WHAT NEEDS TO BE DONE -
Print the data below verbatim, minus images.
========
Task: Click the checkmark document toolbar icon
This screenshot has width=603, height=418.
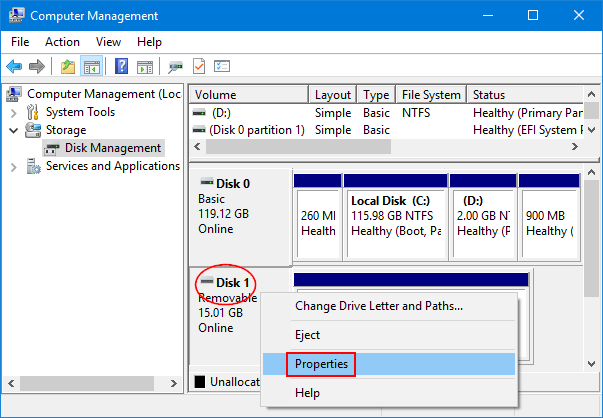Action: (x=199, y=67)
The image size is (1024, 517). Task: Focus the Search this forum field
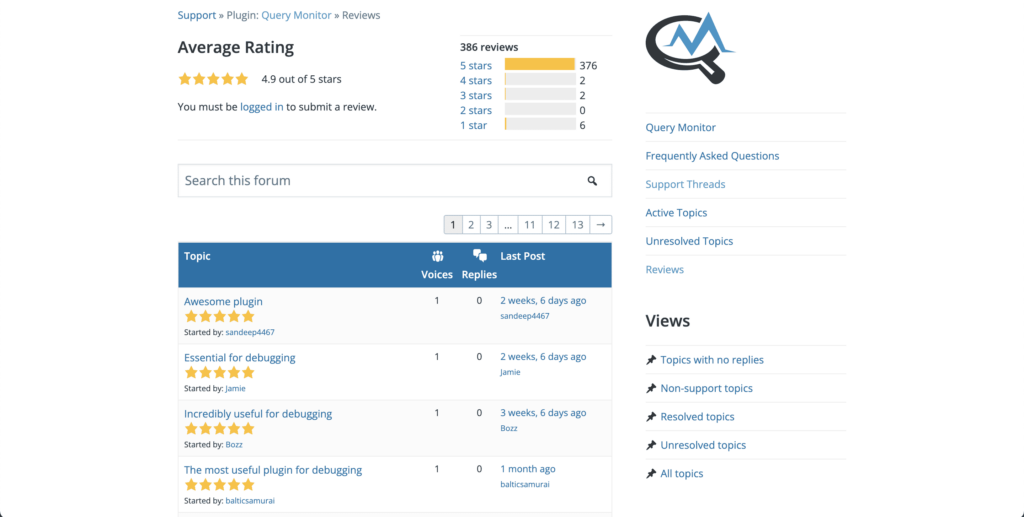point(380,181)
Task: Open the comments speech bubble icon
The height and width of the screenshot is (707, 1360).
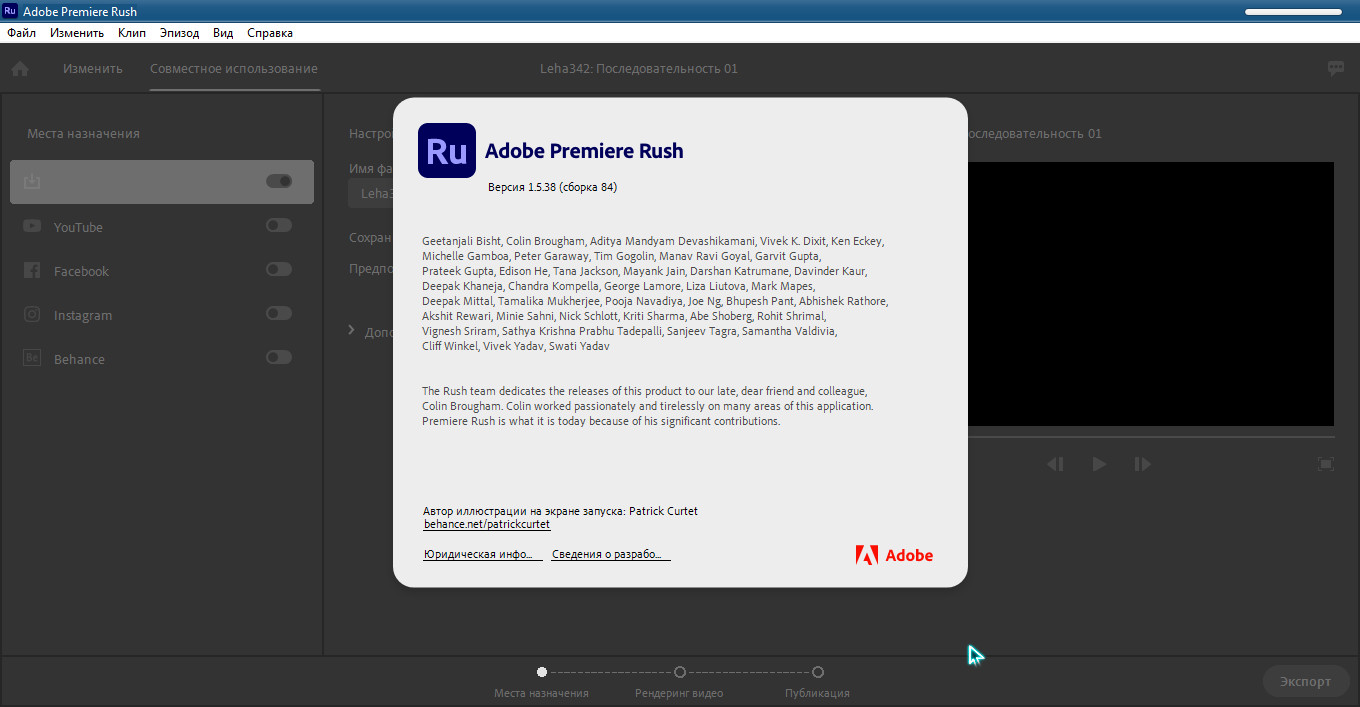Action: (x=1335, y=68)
========
ANSWER BOX -
Task: Click the checkmark document toolbar icon
This screenshot has width=603, height=418.
Action: (x=199, y=67)
The image size is (1024, 517). Task: Focus the Search this forum field
point(380,181)
Task: Open the comments speech bubble icon
The height and width of the screenshot is (707, 1360).
Action: (x=1335, y=68)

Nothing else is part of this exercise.